Infants of anemic mothers often are born preterm and/or LBW.50 Placental expression of TfR has also been demonstrated to be lower in IUGR pregnancies.51 Although we did not observe an association between placental TfR and growth outcomes, we did observe a significant reduction in placental gene expression of both ferritin and ferroportin in SGA newborns, likely because less iron is available to be transferred to the developing fetus. This in turn causes decreased intracellular iron, which stabilizes the iron regulatory protein for ferritin mRNA such that it is blocked from translation and not produced.52,53

This study has limitations, including our inability to quantify ferroportin protein via IHC on placental sections. Despite the use of several antibodies previously validated in human placenta, ferroportin reactivity was diffusely distributed throughout the syncytium on all sections and could not be objectively quantified in these samples. This could be an artifact of the sample material and processing in the field or high turnover rate for ferroportin in these samples. In addition, all women included in this study were positive for schistosomiasis at enrollment and only half were treated. Of note, we did not observe an association between praziquantel and mediators of iron transport, mitigating concerns that this factor has influenced our results. Finally, cord blood hepcidin was also measured following labor, a highly inflammatory event, and may not reflect concentrations throughout gestation.

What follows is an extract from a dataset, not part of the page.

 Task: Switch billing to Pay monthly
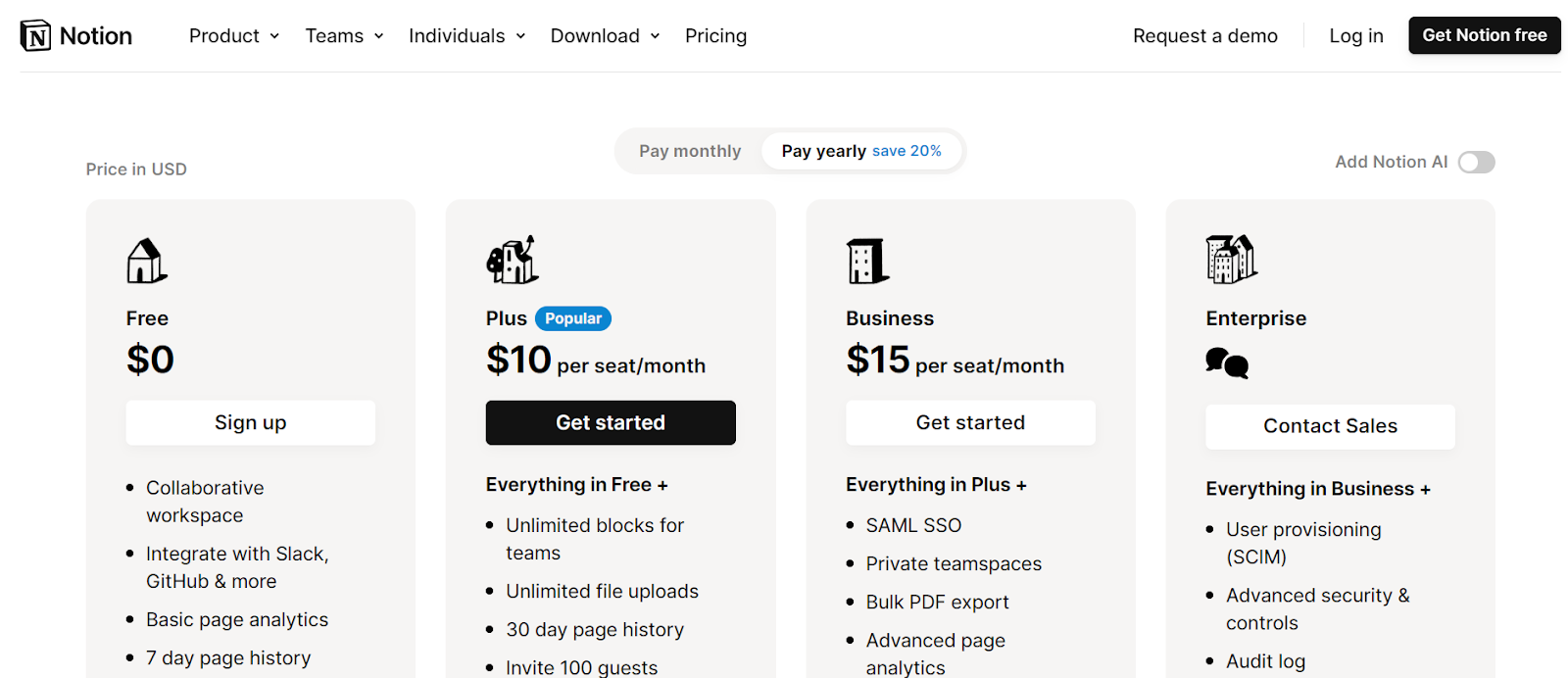(690, 151)
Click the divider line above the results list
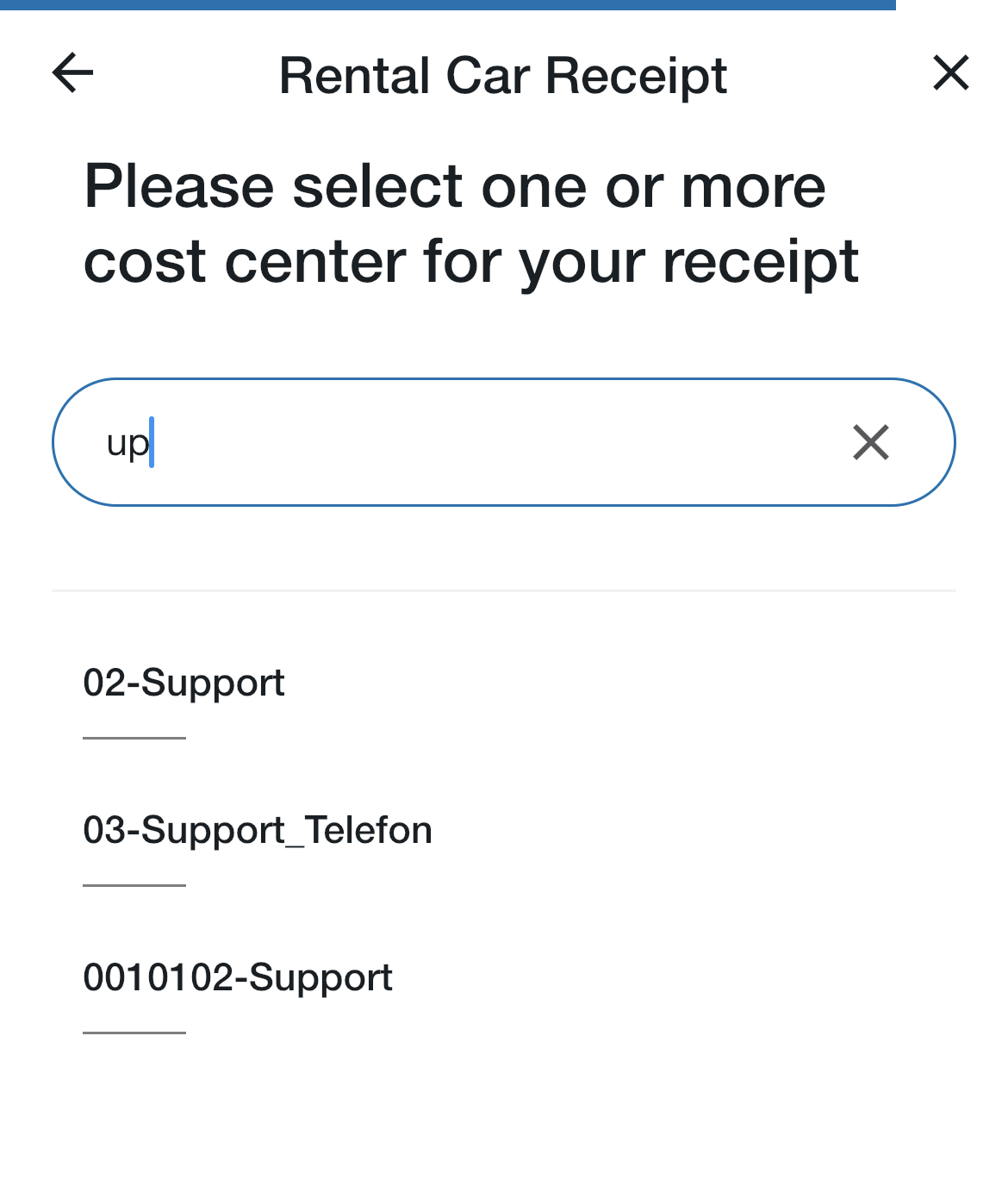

In conclusion, this study provides the first evidence of direct regulation of iron efflux from human trophoblast cells by hepcidin. It also provides further support for the importance of maternal hepcidin, likely as a marker for both maternal and fetal iron status, as a key regulator of bioavailable iron across the placenta. Our failure to discern a clear association between cord blood hepcidin and placental iron transporters is in agreement with other studies and suggests that fetal hepcidin may remain low during gestation to maximize ferroportin integrity and iron transport. Given that we have previously shown an association between cord blood hepcidin and cord blood sTfR:ferritin41 in this cohort, we do not expect that the lack of association between placental iron transport genes and cord hepcidin is due solely to increased hepcidin in the context of intrapartum inflammation.